A nova diretora da escola frequentada pelos personagens pretende remodelar um colégio à base do corte de erros. Andar em fila, usar uniformes, não correr, não ter estilo, não falar demais, se submeter em busca da excelência, de um modelo de correção. Ela é, obviamente, a mais errada de todas e a mais apegada a um certo fim de linha, aquele resultado que justifica os meios, os 100%, a boa, o sucesso, a fechação, o dinheiro.
Uma das regras é não transar nem falar sobre sexo. Porque sexo é o lugar do erro por excelência. Bom, ruim, confuso, bizarro, novo, gostoso, mecânico, com ou sem tesão, mas nunca certo. Sempre um erro atrás do outro, sempre um a mais ou a menos, sempre uma falta, um excesso, um impossível, nunca exatamente aquilo.
É um alívio ver uma série assim com todo mundo tão errado. Sim, tem encontros, tem esforços individuais e coletivos que promovem mudanças, movimento. Tem ações e consequências. Mas mesmo esses vêm capotando sem brecar, se aprumando no caminho, não se resolvem de vez nem mesmo até a próxima temporada.
Não é uma série dessas que “entrega tudo”. Que inferno entregar tudo, aliás. Ela entrega personagens com dramas que não parecem saídos de um shuffle de questões e características, parece mesmo que estamos falando de pessoas.
Depois da obsessão com distopias “súper” conectadas aos males da realidade e das séries edificantes, cheias de respostas que depois viram cards de sabedoria desconstruidona de mercado, uma série que entrega nada de muito certo.

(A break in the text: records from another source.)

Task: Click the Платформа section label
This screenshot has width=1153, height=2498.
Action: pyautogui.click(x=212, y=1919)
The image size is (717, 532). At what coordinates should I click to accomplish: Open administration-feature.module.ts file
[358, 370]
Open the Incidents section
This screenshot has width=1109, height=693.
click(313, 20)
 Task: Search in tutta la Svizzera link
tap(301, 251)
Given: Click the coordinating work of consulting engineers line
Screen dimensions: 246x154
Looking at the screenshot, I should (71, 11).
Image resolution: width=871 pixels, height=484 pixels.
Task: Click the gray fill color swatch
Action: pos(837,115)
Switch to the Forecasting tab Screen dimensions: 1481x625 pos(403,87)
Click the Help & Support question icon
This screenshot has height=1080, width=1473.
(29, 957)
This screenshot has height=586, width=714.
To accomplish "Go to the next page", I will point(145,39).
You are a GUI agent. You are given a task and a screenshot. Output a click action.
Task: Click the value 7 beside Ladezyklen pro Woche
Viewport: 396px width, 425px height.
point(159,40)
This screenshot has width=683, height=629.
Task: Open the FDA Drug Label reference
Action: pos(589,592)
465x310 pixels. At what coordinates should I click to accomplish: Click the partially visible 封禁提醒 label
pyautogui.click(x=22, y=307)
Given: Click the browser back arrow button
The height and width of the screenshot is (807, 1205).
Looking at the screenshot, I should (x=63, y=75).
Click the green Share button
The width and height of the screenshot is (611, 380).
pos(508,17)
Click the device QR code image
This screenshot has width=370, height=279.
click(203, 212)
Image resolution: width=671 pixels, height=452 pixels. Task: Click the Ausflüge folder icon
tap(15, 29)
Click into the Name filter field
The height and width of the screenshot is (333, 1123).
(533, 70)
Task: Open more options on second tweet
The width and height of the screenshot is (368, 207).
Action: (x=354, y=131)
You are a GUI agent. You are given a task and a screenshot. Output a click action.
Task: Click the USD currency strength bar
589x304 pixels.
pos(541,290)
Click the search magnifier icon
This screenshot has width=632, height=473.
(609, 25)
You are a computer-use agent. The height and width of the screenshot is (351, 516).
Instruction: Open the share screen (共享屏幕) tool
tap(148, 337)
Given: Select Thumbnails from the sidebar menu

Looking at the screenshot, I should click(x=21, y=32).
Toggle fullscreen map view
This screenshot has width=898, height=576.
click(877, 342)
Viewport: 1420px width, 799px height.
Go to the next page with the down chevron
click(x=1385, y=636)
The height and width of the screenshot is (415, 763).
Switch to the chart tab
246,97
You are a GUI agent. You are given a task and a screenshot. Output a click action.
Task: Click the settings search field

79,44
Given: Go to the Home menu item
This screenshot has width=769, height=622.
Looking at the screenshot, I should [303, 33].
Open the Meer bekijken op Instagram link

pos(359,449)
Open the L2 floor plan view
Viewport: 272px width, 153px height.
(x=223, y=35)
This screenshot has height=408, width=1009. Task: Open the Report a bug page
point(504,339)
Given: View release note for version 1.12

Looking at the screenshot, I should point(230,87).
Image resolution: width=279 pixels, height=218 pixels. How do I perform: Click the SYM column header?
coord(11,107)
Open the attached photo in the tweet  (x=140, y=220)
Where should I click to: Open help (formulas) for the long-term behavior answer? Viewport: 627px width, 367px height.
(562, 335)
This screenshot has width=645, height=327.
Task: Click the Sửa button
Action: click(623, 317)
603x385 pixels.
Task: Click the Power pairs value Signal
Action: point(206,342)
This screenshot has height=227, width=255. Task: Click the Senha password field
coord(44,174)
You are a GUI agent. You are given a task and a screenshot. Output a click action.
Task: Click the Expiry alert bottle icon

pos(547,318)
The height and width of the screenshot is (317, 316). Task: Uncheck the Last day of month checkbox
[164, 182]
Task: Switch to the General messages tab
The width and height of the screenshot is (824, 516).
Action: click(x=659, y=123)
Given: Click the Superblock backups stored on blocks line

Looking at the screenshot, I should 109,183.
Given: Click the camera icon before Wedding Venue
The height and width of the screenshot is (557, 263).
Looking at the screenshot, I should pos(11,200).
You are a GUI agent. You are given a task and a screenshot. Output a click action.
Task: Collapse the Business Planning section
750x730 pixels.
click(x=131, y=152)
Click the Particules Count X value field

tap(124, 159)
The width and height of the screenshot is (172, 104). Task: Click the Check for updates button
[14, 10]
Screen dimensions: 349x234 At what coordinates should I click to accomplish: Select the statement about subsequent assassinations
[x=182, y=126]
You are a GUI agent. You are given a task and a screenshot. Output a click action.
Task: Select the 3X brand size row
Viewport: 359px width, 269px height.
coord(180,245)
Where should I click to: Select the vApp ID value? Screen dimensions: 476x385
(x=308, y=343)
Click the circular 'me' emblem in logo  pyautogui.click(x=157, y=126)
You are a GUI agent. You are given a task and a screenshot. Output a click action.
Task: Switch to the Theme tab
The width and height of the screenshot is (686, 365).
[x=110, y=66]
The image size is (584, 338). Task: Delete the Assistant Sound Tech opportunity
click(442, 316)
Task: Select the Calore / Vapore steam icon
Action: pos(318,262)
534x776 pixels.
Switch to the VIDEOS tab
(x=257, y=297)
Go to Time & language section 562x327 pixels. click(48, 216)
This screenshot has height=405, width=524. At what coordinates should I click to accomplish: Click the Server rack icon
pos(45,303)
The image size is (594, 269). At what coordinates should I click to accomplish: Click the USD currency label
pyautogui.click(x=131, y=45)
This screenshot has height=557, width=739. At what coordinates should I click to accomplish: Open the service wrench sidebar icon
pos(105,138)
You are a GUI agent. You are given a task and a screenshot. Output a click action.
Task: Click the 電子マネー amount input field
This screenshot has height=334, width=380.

Esse texto ele mesmo não entrega nada de correto e conclusivo. Não é #somostodoserradxs nem passada de pano pra quem usa escolhas e projetos absolutamente calculados e direcionados sob o disfarce de erro.
Um texto sem defesa, confuso, talvez secretamente otimista. [Spoiler]. Maeve sentada no ônibus, na estrada, indo pra um lugar fora dos limites da cidade, do conforto, do desconforto, da certeza. Erros honestos, um caminho trilhado, algumas conquistas, tempo pra refletir em silêncio, só mais uma pessoa numa poltrona, indo pra algum lado em um mundo que gira no espaço. O refrão do Big Star dizendo “hold on”. Vambora.